As someone who considers themselves absolutely not a morning person, it feels fair to say that morning people seem to have it easier. They're better suited to the eight-hour workday, and they're more likely to have a healthy circadian rhythm—which we know is an important factor in our overall health and wellbeing.

Night owls may find it difficult "switching on" in the morning, as though they're awake before they should be. (See also: sleep inertia.) They may find that as the day goes on and evening rolls around they'll start having one bright idea after the next and sudden bursts of energy that are hard to suppress (even if that energy is then expended on the couch streaming Netflix for way too many hours).

It's a morning lark's world and us night owls are just struggling through it. And on top of the physical and behavioural differences between the two, morning people are also assigned a sense of virtue not afforded to night owls.

When a night owl has been awake since early morning then they might feel mentally more stimulated at night, but physiologically they really should be getting some sleep, ASAP. Similarly, even if a morning person stays up late they're probably going to wake up naturally at their normal time, despite not having gotten enough sleep. Sounds a bit annoying, especially if it seems like you've got a birthday drinks or engagement party or wedding every single weekend, but if you can avoid making a habit of late nights then you're pretty much golden.

Before we look at the pros and cons of life as a morning person and as a night owl, let's consider the factors at play.

Why are you like this?

Everyone has their own natural internal clock that determines when we're most alert and when we're most sleepy. We can train ourselves to adopt different sleeping rhythms, sure, but for some people it just won't work. The research says that age, gender and genetics all work together to determine whether we're night owls or morning people. According to a 2016 study by genomics company 23andMe, older people and women more likely to identify as morning people in contrast to younger people and men.

Meanwhile, stats collected by the Sleep Cycle mobile app in 2015 people found that people in New Zealand, Netherlands, Finland, UK and Australia were found to sleep the most each night. Japan, Saudi Arabia, South Korea, Philippines and Kuwait were among the countries whose people slept the least.
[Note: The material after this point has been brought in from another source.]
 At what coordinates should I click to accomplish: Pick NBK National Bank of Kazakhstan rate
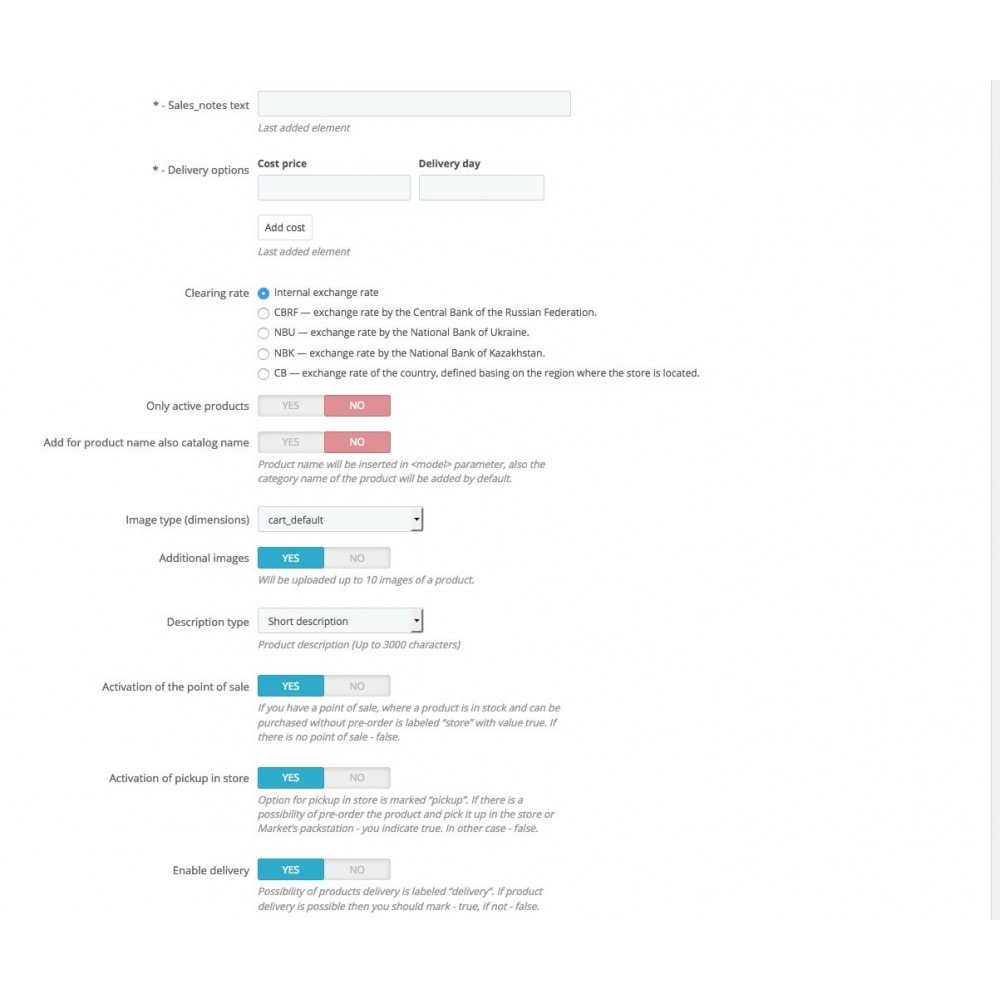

If you want to become more of a morning person, the best thing you can do is increase your exposure to sunlight. Put simply, daylight helps us feel alert while darkness prompts the body to produce hormones that make us sleepy.

Now to the pros and cons. (Apologies in advance if you sense some hostility towards morning people, it's not personal.)

Morning people


  • More likely to start the day in a good mood
  • More likely to have precious alone time before anyone else wakes up
  • More likely to arrive to work, school or other social engagements alert and with a full tank of energy
  • More likely to spend more time planning, and therefore more likely to eat well and spend money carefully
  • More likely to spend time outdoors, and therefore more likely to get enough sunshine and have good circadian health
  • Steady release of energy throughout the day (rather than sudden bursts), and therefore more reliable
  • More likely to be healthier physically with a happier disposition


  • Highly annoying to night owls
  • Too tired for late-night shenanigans

Night owls



  • Often late in the morning (to work, school, too-early breakfast dates with morning people)
  • Often grumpy, confused, forgetful or disorganised (or all of the above) in the morning
  • Apparently don't live as long
  • More likely to be negatively affected by technology and screen addiction

If you feel that you're too intensely one or the other, the best you can do is to make adjustments to settle somewhere closer to the middle. Get a decent amount of sunlight, don't go to bed too late, time your meals to optimise your sleep, and don't beat yourself up too much if you're struggling to realign your body clock. Tomorrow is a new day.